Start of Block
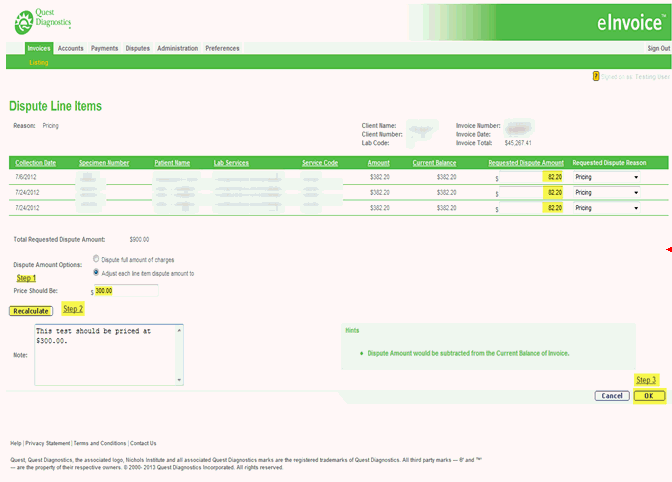Switch to the Disputes tab
Screen dimensions: 672x482
(x=138, y=48)
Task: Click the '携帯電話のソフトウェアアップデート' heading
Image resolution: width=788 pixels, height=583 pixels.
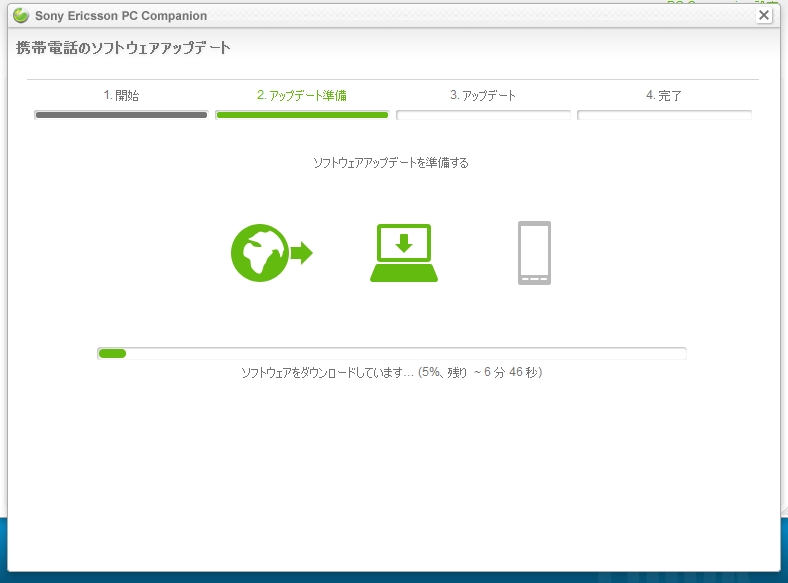Action: [123, 48]
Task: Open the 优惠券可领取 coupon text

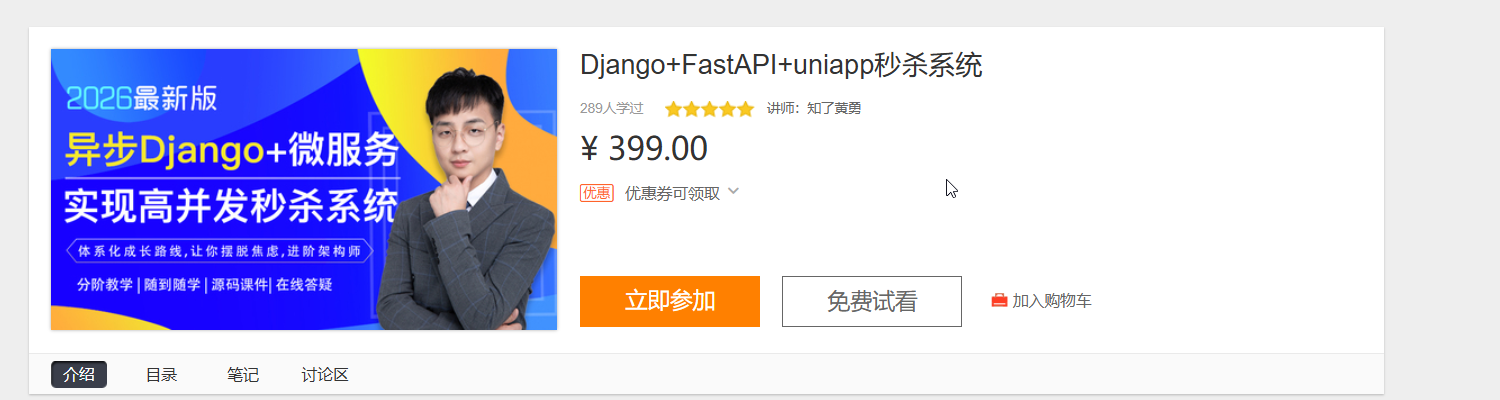Action: pyautogui.click(x=672, y=193)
End of Block
Skip the pictures. Write out exactly the lines from the one with "Task: Click the '携帯電話のソフトウェアアップデート' heading" through the last line of the listing, both ends included, and nothing more.

Output of the exercise:
Task: Click the '携帯電話のソフトウェアアップデート' heading
Image resolution: width=788 pixels, height=583 pixels.
Action: [123, 48]
Task: Open the 优惠券可领取 coupon text

Action: pyautogui.click(x=672, y=193)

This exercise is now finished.